• Plagiarism is a pretty serious charge I'm gonna have to take a look at BOL when I get home and see for myself.  I hope you're mistaken!

    As for moving from SQL 2000 to SQL 2005, I've been working with 2005 since the Beta's and CTP's, and I can honestly say (from a developer's point of view) I'm impressed with the new functionality they've added.  As you say, the documentation doesn't do it justice...  I've found dozens of issues with BOL where the info. is either misleading or just flat-out wrong.  Even submitted a few corrections to MS.  We'll see if any of them get fixed.

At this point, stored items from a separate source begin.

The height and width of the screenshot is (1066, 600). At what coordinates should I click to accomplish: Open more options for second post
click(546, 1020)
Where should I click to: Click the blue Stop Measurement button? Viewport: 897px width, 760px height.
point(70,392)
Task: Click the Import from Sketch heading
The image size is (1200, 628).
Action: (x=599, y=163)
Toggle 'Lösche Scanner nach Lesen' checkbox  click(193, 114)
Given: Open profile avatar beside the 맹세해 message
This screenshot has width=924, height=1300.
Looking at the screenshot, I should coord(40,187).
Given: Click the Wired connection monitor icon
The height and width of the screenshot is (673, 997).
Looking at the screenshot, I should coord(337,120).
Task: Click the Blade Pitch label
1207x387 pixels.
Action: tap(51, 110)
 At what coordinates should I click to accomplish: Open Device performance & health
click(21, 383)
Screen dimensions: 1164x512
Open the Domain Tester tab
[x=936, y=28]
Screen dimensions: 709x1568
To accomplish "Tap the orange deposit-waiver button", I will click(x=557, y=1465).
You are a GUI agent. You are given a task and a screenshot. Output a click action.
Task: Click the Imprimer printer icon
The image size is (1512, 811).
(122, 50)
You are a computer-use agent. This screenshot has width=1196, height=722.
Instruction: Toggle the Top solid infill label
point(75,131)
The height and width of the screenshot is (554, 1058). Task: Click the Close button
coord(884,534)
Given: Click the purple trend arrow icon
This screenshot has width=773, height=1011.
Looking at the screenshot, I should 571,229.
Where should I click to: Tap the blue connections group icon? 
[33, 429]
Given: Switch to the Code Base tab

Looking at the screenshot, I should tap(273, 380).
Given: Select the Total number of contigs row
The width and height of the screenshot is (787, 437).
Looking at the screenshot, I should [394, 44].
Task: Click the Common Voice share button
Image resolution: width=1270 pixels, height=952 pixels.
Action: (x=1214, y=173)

    The SSMS interface is a little "busy" for me...  but then again I might just be used to having my QA and EM functionality in separate apps.  But the tabbed query window, integrated online help search, and the ability to connect directly to source control come in very handy.  BTW, AFAIK you can still use SQL 2000 SP4 QA to connect to SQL 2005, although EM doesn't connect.

    As for the big bang - here's a few items (some of which were mentioned in the article):

    - Being able to specify the structure of your FOR XML PATH results using XPath instead of the ridiculous node!node!node notation (who came up with that??) [SQL 2K5]

    - Being able to manipulate large object (LOB) data without resorting to the wild and crazy TEXTPTR, READTEXT, WRITETEXT, etc. You can even create LOB local variables - try that in SQL 2000; and functions like LEN() work how you would expect them to! [SQL 2K5]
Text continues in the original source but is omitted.